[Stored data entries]
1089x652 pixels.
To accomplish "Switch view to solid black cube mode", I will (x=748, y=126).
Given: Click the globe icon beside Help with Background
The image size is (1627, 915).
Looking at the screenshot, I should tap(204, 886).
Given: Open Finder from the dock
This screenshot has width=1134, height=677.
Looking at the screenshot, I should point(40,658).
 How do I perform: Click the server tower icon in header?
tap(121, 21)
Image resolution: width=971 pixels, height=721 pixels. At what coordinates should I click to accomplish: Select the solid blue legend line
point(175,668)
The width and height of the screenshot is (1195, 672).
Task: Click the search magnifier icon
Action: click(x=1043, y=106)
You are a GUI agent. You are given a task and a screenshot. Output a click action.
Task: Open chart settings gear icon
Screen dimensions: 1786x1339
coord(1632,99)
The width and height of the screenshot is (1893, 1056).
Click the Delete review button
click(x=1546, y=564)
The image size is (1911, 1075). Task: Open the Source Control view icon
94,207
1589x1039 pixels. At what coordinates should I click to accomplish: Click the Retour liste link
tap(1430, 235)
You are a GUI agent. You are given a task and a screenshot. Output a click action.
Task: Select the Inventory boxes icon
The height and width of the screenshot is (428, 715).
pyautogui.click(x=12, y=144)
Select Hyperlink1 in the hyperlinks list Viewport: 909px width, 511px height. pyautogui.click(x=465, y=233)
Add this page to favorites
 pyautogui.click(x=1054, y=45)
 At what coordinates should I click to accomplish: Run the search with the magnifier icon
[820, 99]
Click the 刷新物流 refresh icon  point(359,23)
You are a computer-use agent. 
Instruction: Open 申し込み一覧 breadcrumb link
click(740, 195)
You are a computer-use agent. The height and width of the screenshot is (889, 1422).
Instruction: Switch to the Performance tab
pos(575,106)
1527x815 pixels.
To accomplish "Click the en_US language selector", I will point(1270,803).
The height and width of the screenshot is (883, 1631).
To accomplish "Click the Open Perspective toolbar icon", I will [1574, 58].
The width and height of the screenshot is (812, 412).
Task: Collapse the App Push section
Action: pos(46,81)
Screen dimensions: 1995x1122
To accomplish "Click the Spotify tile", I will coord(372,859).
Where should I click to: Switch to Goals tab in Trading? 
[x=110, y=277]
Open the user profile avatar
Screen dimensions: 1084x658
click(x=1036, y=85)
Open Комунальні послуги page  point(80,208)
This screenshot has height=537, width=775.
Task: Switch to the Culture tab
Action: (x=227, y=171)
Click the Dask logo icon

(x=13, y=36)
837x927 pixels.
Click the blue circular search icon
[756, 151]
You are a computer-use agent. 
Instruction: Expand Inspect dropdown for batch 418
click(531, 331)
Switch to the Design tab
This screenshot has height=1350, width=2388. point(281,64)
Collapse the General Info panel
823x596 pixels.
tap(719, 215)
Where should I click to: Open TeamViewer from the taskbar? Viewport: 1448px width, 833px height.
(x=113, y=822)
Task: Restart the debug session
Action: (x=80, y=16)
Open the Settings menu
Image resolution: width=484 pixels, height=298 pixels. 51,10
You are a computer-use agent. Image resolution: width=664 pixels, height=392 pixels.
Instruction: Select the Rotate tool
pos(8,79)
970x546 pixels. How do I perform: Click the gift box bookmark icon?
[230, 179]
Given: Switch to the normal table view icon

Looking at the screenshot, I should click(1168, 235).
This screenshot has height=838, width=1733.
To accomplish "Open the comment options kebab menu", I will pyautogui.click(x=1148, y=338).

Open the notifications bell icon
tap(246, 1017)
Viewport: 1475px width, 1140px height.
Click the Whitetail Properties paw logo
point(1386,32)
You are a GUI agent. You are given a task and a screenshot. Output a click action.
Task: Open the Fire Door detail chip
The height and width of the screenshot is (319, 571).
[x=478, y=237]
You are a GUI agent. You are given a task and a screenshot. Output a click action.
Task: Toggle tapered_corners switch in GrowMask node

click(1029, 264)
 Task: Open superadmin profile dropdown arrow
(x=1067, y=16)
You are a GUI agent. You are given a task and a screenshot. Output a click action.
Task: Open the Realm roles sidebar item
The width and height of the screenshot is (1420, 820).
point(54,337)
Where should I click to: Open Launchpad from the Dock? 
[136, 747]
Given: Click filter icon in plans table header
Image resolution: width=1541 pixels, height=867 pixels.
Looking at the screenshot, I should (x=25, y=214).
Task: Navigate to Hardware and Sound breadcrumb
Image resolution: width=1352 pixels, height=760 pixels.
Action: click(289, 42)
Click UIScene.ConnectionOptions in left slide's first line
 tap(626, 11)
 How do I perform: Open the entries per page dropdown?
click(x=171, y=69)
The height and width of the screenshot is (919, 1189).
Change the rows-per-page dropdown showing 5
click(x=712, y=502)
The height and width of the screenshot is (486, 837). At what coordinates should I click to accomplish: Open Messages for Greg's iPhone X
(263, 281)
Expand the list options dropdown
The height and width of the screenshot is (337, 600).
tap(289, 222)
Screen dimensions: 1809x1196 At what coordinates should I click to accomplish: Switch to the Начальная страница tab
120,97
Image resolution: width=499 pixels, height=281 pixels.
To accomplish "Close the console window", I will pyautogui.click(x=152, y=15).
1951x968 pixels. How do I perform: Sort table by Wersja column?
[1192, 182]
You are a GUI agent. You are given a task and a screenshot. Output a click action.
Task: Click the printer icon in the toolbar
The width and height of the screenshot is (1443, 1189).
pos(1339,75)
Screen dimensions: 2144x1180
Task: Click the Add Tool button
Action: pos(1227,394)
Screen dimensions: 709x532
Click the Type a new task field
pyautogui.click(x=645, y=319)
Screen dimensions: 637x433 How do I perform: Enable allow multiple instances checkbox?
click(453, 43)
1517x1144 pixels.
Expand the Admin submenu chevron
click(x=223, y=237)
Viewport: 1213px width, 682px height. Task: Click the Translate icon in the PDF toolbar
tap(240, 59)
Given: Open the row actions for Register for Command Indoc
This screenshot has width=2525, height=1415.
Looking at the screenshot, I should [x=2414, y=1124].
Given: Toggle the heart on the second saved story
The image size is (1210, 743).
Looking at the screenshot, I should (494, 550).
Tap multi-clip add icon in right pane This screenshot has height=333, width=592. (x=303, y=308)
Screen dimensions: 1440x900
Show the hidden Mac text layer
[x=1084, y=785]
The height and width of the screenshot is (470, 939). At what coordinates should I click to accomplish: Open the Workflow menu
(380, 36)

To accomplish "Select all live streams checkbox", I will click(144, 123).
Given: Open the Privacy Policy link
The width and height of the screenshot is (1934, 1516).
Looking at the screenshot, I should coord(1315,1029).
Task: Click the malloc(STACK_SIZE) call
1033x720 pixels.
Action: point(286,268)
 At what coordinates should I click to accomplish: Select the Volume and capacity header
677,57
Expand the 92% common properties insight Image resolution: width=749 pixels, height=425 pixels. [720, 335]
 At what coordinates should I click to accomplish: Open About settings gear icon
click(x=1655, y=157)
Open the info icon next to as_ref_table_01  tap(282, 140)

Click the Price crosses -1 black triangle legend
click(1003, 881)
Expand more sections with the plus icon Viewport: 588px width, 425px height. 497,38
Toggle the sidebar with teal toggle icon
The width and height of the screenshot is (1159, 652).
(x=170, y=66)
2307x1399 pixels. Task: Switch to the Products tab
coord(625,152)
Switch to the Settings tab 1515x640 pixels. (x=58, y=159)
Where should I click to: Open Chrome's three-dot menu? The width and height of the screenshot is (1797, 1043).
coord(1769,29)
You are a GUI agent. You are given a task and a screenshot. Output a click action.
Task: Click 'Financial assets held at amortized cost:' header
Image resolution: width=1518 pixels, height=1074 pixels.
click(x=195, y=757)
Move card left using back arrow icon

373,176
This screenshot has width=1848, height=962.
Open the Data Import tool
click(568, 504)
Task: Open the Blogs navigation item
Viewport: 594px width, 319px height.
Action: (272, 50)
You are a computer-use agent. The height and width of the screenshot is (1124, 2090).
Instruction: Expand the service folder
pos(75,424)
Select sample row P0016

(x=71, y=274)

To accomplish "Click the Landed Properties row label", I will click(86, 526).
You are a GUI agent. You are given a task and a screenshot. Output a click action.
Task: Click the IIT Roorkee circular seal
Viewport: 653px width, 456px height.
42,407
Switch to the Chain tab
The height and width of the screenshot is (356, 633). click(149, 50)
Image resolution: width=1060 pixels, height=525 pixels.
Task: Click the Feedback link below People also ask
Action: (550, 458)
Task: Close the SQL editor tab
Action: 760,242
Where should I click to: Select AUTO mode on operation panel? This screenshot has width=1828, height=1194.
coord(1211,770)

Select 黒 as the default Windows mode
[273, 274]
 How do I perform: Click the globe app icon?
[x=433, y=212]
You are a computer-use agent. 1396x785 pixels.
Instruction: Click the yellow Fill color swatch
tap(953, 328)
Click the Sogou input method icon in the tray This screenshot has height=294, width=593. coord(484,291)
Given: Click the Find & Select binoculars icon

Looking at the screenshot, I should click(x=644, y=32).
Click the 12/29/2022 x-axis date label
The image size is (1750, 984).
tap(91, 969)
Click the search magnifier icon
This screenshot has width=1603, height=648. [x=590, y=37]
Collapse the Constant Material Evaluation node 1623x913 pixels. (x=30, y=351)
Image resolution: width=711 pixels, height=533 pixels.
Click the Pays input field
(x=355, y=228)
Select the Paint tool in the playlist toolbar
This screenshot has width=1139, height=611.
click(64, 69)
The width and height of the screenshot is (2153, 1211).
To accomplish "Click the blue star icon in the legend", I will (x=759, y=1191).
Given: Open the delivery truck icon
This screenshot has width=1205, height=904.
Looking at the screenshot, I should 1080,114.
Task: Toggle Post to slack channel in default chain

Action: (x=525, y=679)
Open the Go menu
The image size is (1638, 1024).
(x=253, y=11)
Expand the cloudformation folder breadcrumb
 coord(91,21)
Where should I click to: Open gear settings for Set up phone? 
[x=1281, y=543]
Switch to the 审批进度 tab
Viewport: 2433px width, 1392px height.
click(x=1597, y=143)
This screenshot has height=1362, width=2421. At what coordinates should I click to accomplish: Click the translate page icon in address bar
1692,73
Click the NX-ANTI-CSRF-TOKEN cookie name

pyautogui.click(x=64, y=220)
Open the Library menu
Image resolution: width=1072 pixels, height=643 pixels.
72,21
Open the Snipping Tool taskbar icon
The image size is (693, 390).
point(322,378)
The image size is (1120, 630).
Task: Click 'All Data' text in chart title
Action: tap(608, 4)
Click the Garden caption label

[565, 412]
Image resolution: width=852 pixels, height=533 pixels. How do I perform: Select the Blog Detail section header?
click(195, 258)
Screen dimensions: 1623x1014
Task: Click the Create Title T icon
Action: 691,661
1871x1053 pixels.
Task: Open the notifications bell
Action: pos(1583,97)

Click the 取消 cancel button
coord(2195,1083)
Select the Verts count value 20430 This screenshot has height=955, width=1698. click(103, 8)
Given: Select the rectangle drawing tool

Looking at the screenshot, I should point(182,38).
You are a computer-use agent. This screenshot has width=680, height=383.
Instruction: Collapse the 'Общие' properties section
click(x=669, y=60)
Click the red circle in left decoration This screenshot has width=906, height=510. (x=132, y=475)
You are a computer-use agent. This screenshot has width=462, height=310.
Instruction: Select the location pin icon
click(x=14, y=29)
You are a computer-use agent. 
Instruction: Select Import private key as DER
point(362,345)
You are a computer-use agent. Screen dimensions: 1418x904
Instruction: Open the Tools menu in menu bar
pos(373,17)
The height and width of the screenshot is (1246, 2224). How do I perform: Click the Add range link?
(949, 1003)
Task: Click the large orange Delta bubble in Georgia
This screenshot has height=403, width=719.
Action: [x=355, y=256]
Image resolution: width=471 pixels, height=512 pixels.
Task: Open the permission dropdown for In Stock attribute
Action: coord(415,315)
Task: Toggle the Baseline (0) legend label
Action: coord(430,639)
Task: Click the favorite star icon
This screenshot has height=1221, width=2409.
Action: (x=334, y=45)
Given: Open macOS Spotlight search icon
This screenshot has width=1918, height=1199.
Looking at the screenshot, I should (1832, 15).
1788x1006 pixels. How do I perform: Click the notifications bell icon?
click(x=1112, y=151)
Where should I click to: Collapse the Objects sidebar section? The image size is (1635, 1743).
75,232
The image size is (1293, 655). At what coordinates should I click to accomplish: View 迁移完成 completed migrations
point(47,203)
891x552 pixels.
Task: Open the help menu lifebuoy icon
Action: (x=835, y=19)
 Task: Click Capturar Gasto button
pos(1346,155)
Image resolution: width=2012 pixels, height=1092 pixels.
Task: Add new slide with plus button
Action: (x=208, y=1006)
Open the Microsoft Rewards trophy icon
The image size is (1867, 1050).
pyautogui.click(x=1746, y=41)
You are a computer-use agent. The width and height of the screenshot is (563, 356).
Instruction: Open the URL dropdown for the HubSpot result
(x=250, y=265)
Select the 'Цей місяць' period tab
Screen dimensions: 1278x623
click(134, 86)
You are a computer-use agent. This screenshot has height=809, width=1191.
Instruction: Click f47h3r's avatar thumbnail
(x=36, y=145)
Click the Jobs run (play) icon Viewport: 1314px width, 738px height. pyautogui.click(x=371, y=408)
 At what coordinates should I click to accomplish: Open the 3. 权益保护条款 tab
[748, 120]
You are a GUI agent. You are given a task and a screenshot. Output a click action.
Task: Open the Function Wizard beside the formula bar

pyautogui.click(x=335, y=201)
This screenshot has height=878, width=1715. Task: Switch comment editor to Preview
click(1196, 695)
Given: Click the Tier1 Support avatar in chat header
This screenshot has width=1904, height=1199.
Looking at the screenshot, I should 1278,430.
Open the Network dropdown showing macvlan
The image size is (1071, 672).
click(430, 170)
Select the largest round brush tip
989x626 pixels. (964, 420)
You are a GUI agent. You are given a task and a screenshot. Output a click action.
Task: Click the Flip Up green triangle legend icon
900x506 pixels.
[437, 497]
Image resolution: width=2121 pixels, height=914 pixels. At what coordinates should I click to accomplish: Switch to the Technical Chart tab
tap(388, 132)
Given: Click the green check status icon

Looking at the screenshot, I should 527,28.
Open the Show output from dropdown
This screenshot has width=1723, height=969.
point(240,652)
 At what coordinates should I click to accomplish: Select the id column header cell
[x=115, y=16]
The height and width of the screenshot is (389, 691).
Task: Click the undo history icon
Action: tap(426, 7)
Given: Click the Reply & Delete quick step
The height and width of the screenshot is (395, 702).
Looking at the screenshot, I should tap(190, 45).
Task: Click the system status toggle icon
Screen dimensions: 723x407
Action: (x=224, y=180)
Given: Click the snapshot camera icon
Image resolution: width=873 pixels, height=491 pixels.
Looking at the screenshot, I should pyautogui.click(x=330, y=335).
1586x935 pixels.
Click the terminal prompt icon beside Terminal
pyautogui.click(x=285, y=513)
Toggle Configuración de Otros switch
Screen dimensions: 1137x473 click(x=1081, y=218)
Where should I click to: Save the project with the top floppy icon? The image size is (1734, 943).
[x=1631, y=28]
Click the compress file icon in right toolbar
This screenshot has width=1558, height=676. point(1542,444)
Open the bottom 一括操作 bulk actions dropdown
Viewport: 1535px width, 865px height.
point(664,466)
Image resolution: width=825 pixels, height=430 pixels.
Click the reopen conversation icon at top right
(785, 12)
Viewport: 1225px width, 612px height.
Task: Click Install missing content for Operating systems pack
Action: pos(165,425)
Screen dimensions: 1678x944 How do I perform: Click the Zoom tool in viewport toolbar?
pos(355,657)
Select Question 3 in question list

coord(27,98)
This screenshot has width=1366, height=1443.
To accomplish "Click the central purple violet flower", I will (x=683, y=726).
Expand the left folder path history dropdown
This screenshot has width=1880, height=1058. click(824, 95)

Exercise goal ▸ What you give back should be exactly the lines of the data above from the line with "Viewport: 1213px width, 682px" through the line with "Screen dimensions: 1440x900", both of those included, and nothing more.

Answer space ▸
Viewport: 1213px width, 682px height. Task: Click the Translate icon in the PDF toolbar
tap(240, 59)
Given: Open the row actions for Register for Command Indoc
This screenshot has width=2525, height=1415.
Looking at the screenshot, I should [x=2414, y=1124].
Given: Toggle the heart on the second saved story
The image size is (1210, 743).
Looking at the screenshot, I should (494, 550).
Tap multi-clip add icon in right pane This screenshot has height=333, width=592. (x=303, y=308)
Screen dimensions: 1440x900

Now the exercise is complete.